• **REQUIRED WORK**:
The entries that follow should be reproduced exactly, with no images carried over.

+ + + + +

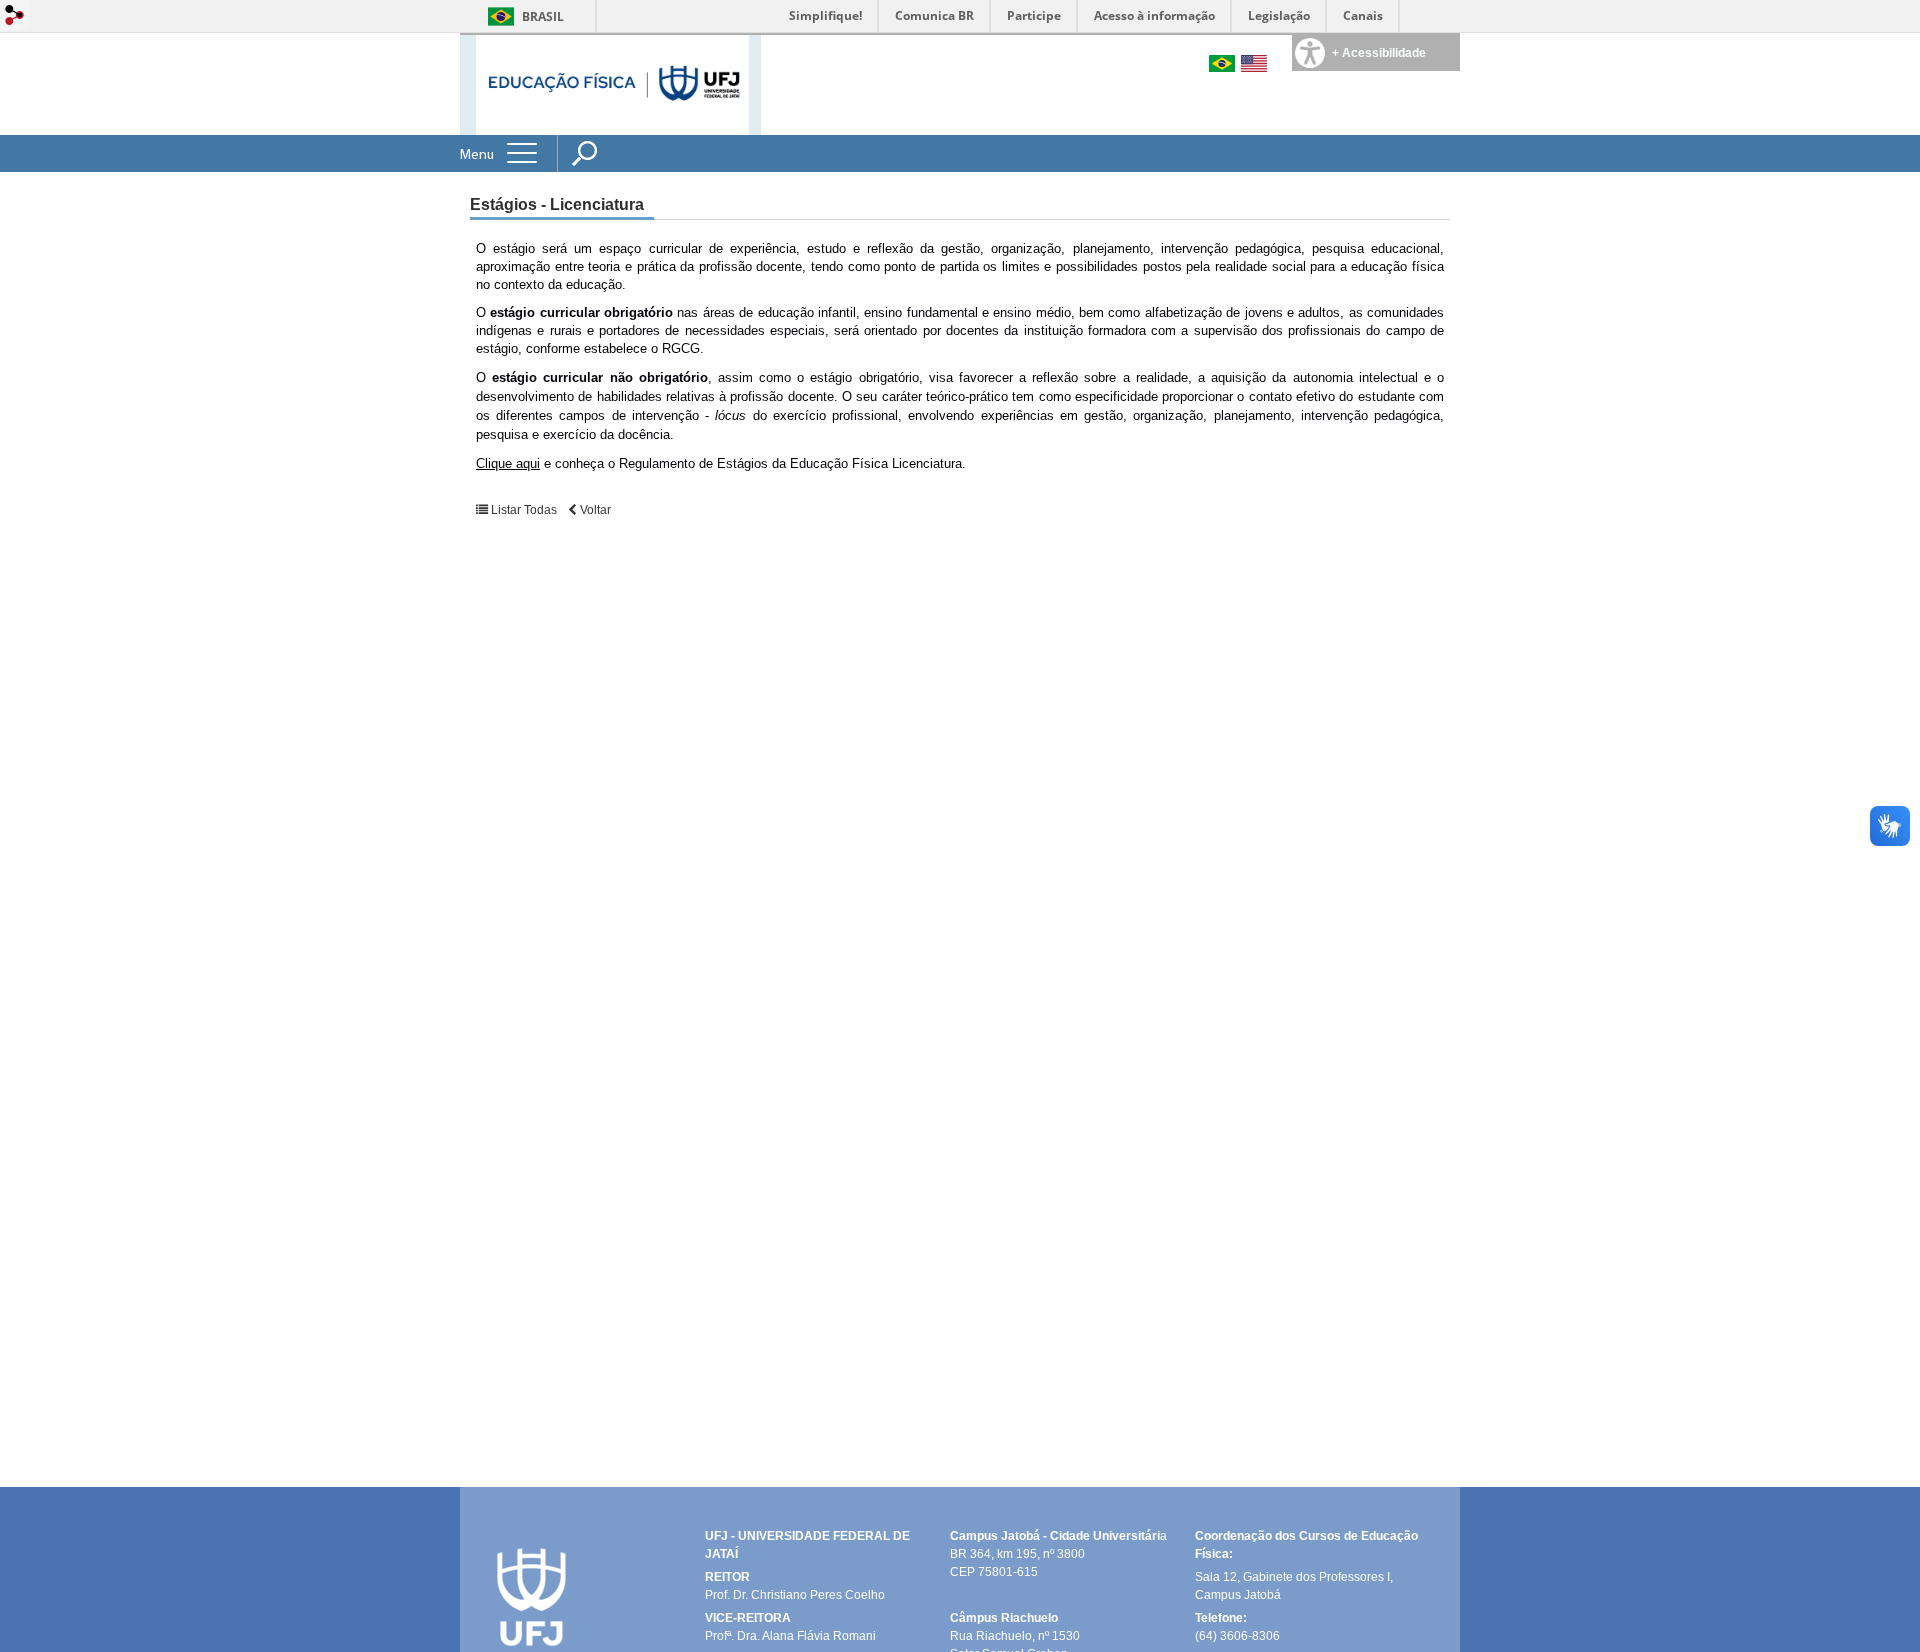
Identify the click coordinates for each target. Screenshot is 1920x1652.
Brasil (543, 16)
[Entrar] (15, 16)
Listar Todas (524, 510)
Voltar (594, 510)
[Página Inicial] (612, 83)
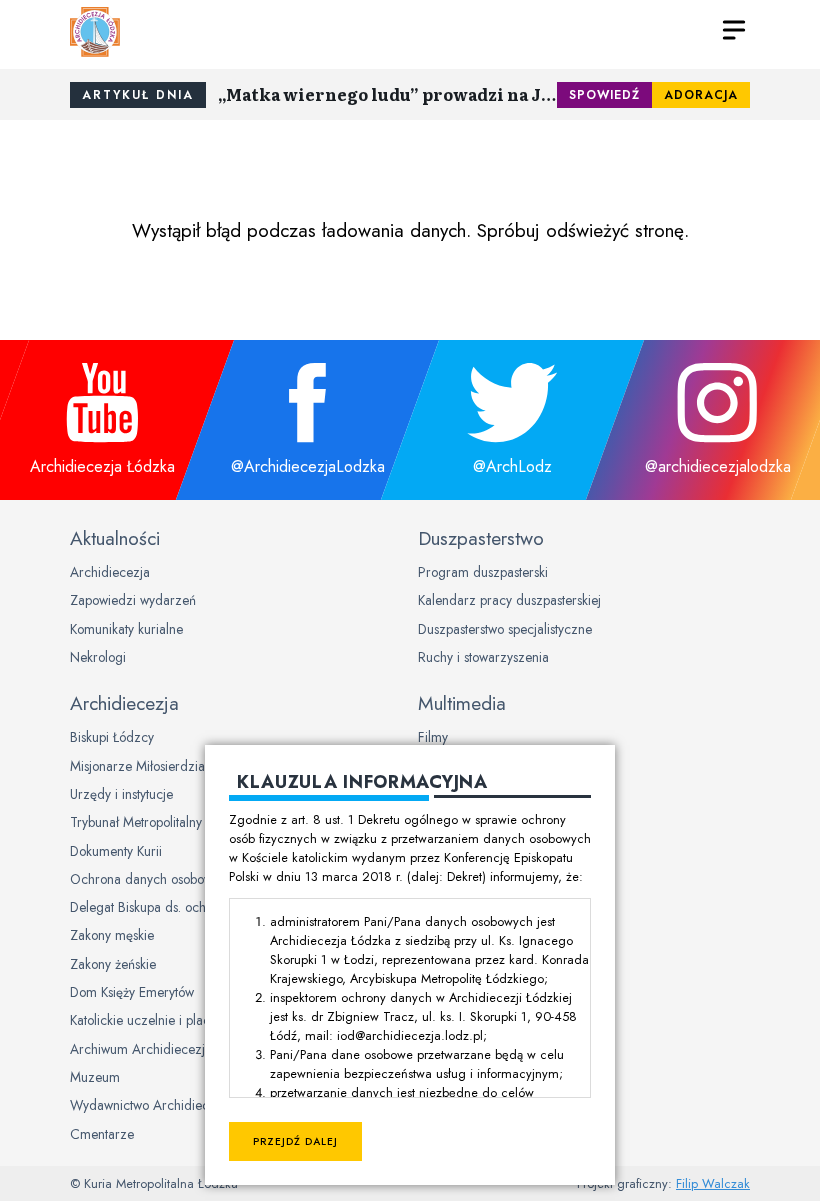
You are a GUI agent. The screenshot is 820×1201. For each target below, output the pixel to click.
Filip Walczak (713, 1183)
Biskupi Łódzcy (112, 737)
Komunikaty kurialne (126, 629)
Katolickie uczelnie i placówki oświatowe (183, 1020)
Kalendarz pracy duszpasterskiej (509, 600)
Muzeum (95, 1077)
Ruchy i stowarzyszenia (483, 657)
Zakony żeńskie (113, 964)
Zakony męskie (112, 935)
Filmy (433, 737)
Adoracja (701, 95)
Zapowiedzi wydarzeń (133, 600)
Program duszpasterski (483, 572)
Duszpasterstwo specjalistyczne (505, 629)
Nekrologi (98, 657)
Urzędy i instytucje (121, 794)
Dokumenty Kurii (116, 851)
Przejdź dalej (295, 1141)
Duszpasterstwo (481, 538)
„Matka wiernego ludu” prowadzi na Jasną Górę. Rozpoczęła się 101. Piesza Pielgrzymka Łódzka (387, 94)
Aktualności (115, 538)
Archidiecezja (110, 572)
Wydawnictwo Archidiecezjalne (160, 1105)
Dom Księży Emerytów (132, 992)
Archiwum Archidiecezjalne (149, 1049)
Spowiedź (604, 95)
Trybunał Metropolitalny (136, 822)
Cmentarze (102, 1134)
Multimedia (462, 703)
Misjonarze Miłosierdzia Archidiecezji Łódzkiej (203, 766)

+ + + + +

• **RESPONSE FOR THIS EXERCISE**:
Identify the click coordinates for each target. Screenshot is 1920x1652.
Brasil (543, 16)
[Entrar] (15, 16)
Listar Todas (524, 510)
Voltar (594, 510)
[Página Inicial] (612, 83)
You are a GUI agent. The screenshot is 820×1201. For each target below, output the pixel to click.
Filip Walczak (713, 1183)
Biskupi Łódzcy (112, 737)
Komunikaty kurialne (126, 629)
Katolickie uczelnie i placówki oświatowe (183, 1020)
Kalendarz pracy duszpasterskiej (509, 600)
Muzeum (95, 1077)
Ruchy i stowarzyszenia (483, 657)
Zakony żeńskie (113, 964)
Zakony męskie (112, 935)
Filmy (433, 737)
Adoracja (701, 95)
Zapowiedzi wydarzeń (133, 600)
Program duszpasterski (483, 572)
Duszpasterstwo specjalistyczne (505, 629)
Nekrologi (98, 657)
Urzędy i instytucje (121, 794)
Dokumenty Kurii (116, 851)
Przejdź dalej (295, 1141)
Duszpasterstwo (481, 538)
„Matka wiernego ludu” prowadzi na Jasną Górę. Rozpoczęła się 101. Piesza Pielgrzymka Łódzka (387, 94)
Aktualności (115, 538)
Archidiecezja (110, 572)
Wydawnictwo Archidiecezjalne (160, 1105)
Dom Księży Emerytów (132, 992)
Archiwum Archidiecezjalne (149, 1049)
Spowiedź (604, 95)
Trybunał Metropolitalny (136, 822)
Cmentarze (102, 1134)
Multimedia (462, 703)
Misjonarze Miłosierdzia Archidiecezji Łódzkiej (203, 766)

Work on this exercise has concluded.